By Frank Bosse and Fritz Vahrenholt
(Translated/edited by P Gosselin)
Our sole relevant source of energy at the center of our solar system was quieter than normal in July for our current solar cycle (SC) 24. The entire cycle so far has only been 56% as active as the mean cycle.
And with a sunspot number (SSN) of 32.5 in July, it was only 42% as active as the mean for the 92nd month into the cycle. Compared to a month earlier (only 27%) it was a slight uptick:
Fig. 1: SC 24 until July 2016 (red) compared to the mean cycle, which is computed from the mean of the previous 23 cycles (blue), and SC5 (black) which was very similar in behavior.

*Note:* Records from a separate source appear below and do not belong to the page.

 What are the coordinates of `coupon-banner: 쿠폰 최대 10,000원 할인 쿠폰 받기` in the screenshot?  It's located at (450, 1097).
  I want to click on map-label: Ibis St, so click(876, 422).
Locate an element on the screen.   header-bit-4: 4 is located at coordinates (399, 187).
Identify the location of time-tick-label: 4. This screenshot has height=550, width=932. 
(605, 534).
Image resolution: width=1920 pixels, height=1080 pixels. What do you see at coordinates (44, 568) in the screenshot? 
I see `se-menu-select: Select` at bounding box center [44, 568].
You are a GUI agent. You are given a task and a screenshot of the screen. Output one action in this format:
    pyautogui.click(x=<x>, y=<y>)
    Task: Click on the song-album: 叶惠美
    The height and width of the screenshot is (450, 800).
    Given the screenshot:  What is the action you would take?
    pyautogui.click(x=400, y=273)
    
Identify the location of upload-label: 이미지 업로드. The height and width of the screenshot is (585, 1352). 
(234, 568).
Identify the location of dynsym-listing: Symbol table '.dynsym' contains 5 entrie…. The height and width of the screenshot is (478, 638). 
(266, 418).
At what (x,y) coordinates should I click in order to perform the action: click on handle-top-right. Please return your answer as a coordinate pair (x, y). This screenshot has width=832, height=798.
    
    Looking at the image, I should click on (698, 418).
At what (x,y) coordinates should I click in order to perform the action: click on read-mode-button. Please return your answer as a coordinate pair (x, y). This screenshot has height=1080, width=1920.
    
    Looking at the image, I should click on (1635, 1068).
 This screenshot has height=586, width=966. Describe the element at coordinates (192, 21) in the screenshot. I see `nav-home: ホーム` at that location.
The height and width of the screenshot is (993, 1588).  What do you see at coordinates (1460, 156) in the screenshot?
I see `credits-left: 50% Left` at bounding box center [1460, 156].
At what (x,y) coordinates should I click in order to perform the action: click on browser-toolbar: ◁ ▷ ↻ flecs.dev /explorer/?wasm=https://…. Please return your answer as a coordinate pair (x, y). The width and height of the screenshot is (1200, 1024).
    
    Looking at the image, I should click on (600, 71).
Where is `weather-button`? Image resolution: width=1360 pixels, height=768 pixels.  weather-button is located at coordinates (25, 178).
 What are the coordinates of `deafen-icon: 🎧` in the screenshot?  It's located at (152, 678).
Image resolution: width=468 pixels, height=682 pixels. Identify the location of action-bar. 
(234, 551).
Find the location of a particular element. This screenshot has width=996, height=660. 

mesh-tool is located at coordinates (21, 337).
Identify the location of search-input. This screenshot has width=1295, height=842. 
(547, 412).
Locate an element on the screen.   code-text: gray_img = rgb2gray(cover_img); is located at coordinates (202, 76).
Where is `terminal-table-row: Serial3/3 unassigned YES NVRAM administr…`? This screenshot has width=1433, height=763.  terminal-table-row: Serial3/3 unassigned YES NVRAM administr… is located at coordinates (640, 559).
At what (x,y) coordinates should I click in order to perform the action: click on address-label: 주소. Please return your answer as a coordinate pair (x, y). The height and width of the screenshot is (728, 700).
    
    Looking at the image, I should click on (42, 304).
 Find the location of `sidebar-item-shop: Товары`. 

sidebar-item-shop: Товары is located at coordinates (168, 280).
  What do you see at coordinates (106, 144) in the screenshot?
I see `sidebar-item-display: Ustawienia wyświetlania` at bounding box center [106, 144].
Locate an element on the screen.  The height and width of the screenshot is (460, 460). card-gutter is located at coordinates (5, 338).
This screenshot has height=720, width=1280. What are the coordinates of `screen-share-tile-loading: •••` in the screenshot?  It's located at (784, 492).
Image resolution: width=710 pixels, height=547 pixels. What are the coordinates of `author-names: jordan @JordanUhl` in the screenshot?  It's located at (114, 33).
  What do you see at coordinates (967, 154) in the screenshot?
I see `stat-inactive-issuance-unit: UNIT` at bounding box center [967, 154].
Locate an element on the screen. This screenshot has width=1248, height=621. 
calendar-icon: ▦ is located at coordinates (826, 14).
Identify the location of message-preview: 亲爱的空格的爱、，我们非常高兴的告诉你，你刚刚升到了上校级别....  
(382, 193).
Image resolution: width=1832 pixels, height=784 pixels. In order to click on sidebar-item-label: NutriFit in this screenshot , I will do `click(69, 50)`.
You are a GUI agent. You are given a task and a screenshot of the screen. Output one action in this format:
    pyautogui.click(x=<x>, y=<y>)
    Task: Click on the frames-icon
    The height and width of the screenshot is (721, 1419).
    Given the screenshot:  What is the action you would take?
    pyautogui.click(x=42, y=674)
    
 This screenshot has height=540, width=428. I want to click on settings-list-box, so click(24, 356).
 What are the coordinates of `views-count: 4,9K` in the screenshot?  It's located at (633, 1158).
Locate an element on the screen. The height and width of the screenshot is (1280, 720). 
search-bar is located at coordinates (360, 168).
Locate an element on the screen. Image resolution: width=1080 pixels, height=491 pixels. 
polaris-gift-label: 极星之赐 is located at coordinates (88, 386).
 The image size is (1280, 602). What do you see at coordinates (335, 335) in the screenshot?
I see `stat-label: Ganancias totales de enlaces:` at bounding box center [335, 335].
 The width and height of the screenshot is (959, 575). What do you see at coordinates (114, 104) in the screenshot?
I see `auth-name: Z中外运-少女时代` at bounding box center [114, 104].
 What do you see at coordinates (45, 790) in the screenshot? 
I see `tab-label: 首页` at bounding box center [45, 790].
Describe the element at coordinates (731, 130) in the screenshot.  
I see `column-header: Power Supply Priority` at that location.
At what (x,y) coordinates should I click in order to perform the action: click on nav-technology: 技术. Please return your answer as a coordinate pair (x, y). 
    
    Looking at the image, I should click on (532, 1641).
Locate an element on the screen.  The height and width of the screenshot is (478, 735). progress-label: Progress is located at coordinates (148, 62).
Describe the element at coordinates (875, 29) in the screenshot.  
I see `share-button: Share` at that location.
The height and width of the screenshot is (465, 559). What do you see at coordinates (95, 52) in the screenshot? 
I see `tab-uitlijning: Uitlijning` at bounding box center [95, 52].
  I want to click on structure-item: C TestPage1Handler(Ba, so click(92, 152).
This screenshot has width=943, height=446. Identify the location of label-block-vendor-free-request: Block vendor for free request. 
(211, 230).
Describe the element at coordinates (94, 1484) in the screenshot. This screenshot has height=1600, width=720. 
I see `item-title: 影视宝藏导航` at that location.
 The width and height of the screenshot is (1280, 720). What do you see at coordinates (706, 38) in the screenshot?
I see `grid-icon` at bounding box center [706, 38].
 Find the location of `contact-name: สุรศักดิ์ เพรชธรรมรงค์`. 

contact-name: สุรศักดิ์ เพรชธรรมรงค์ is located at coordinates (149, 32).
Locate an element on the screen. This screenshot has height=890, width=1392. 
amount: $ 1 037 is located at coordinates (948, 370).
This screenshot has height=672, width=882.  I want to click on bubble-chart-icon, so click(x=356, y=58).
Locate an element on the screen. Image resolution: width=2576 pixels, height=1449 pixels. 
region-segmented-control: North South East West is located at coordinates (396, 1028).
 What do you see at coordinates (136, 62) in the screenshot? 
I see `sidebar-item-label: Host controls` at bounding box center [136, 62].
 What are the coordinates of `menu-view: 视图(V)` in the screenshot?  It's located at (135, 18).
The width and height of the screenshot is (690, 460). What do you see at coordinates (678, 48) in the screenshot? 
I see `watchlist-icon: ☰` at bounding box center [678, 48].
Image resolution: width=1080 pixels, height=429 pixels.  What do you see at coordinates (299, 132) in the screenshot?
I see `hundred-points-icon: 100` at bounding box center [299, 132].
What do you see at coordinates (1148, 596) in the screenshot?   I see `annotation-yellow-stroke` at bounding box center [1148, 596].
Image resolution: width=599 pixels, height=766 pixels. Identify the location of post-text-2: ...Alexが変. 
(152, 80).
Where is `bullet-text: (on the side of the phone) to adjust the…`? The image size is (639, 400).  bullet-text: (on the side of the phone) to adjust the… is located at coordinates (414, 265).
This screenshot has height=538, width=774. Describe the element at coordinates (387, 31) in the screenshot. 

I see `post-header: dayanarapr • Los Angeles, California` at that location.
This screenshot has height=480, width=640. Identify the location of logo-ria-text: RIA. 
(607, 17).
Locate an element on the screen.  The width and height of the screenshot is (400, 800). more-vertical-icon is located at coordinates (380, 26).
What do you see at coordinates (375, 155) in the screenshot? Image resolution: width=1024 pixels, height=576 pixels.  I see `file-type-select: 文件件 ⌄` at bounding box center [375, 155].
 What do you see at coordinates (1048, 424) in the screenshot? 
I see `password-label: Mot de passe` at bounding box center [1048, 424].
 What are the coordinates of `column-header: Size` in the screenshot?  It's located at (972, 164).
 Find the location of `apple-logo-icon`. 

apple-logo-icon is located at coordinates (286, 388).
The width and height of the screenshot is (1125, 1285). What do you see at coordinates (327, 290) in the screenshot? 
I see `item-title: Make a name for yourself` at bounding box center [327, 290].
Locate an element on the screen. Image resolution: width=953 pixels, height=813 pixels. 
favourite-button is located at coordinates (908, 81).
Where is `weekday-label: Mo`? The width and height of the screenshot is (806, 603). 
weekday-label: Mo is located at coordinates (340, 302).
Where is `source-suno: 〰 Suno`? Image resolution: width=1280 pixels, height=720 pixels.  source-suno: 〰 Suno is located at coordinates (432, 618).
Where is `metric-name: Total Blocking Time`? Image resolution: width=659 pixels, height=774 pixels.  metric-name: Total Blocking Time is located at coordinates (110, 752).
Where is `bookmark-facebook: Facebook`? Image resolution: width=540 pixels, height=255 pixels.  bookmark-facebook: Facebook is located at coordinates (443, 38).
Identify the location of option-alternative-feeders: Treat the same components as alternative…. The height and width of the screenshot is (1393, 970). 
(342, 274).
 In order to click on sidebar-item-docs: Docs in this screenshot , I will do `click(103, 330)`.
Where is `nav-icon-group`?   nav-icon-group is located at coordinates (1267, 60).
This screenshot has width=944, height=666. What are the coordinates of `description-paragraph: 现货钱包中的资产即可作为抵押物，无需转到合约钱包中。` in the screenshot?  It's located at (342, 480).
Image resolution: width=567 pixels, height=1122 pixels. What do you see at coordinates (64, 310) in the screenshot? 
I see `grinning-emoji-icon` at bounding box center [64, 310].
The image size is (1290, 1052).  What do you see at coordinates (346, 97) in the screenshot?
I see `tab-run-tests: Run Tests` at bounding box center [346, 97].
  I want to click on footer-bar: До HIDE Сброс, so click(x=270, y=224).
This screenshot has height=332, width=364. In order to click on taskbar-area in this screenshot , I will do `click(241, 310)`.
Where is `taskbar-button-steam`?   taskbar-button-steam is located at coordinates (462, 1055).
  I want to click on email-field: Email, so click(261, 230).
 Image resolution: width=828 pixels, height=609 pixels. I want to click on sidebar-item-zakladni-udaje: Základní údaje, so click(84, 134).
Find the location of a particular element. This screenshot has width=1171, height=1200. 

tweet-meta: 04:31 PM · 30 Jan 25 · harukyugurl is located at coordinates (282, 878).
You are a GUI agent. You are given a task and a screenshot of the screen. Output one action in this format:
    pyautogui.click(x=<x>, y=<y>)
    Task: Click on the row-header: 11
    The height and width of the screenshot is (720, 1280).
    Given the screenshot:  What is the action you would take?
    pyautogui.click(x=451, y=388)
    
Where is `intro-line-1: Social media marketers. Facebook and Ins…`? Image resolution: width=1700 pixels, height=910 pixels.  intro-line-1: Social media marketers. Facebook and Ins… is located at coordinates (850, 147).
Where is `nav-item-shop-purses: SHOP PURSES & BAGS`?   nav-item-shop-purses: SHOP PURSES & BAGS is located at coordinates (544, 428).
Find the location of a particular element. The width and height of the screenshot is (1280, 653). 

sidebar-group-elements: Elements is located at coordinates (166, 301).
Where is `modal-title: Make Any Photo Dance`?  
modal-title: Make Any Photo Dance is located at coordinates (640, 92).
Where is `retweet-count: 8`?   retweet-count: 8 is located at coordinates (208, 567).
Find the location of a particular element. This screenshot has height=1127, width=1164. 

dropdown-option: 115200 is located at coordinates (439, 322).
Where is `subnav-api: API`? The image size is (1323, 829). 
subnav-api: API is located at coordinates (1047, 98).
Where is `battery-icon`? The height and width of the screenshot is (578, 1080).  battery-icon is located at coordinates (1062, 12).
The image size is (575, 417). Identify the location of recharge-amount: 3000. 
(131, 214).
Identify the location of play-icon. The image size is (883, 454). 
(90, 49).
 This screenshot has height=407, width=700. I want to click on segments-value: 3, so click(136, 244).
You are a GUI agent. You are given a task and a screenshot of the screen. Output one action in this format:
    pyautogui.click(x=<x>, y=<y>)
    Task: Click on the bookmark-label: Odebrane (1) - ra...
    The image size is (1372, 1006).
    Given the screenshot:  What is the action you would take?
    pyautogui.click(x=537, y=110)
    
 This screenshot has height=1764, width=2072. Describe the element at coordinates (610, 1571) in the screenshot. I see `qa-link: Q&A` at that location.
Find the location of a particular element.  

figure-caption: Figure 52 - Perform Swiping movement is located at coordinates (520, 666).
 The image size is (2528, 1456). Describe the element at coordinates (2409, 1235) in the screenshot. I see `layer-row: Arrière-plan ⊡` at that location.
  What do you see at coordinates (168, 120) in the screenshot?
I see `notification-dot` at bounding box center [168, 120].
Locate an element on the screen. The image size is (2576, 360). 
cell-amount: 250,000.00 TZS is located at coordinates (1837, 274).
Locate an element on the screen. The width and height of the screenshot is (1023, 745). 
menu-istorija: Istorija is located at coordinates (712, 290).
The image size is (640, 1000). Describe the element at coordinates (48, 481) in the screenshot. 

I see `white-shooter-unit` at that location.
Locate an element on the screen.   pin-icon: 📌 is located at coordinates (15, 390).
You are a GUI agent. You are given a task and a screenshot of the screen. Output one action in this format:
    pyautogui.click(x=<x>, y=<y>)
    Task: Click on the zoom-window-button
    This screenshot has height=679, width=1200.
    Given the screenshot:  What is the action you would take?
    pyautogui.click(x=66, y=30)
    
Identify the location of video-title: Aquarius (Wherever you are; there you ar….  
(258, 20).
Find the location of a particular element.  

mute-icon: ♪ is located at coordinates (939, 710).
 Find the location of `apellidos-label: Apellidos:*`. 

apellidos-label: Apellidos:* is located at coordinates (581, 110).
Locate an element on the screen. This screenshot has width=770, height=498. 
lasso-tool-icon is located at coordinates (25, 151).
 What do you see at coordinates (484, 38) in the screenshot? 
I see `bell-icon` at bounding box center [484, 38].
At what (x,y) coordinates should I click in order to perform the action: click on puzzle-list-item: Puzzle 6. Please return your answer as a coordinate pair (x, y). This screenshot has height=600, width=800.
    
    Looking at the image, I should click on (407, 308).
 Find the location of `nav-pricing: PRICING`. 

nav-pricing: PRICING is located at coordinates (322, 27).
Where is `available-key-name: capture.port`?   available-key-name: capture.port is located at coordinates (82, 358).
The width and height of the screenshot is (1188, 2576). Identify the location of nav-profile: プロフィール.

The small upward hook arises from there being 5 spotless days in July, compared to 9 in June. After the record lame start of the cycle over the first 2 years, are we now experiencing a similar end as well?
Compared to the previous cycles, not much has changed since the month earlier:
Fig. 2: Accumulated sunspot anomaly from the mean (blue curve, Figure 1) for each cycle, 92 months into the cycle.
The red bar to the far right has been gaining in length in its downward direction over the past few months. Where will it end? There are still about 36 months remaining in the cycle, and most likely the bar representing SC 24 will continue to fall further. In our next report we will take a look again at the current polar fields, which are the first predictors for the upcoming cycle.
Due to time constraints, NTZ summarizes the main points pertaining to the AMO, the subject of the second part of Vahrenholt’s and Bosse’s post. Vahrenholt and Bosse present a figure that shows that the AMO likely has reached its positive maxima, and now may be headed downwards, which will have an impact on global climate over the coming decades.
AMO since 1950 with annual mean values and 20-year smoothing (low pass: Loess).
Bosse and Vahrenholt write that the AMO has an impact on hurricanes and the temperatures in Western Europe during the summer: “Yes, that’s right. How warm our summers are depends in large part on the AMO.”
The following chart depicts the land surface temperatures of Western Europe:
Western Europe land temperatures (CRUTEM 4) with a 20-year smoothing (Loess).
The two Die kalte Sonne authors write that the AMO plays a role on global temperature and that climate models have not taken the powerful AMO adequately into account, citing recent scientific publications. They summarize:
Many climate models and prognoses were tuned using data from the period 1976 to 2005 and assigned the effects of the reoccurring AMO increase during these years over to CO2. Climate sensitivity, the effect of CO2 on temperature, is thus overstated by 30-50%. The temperature changes expected from CO2 are less.”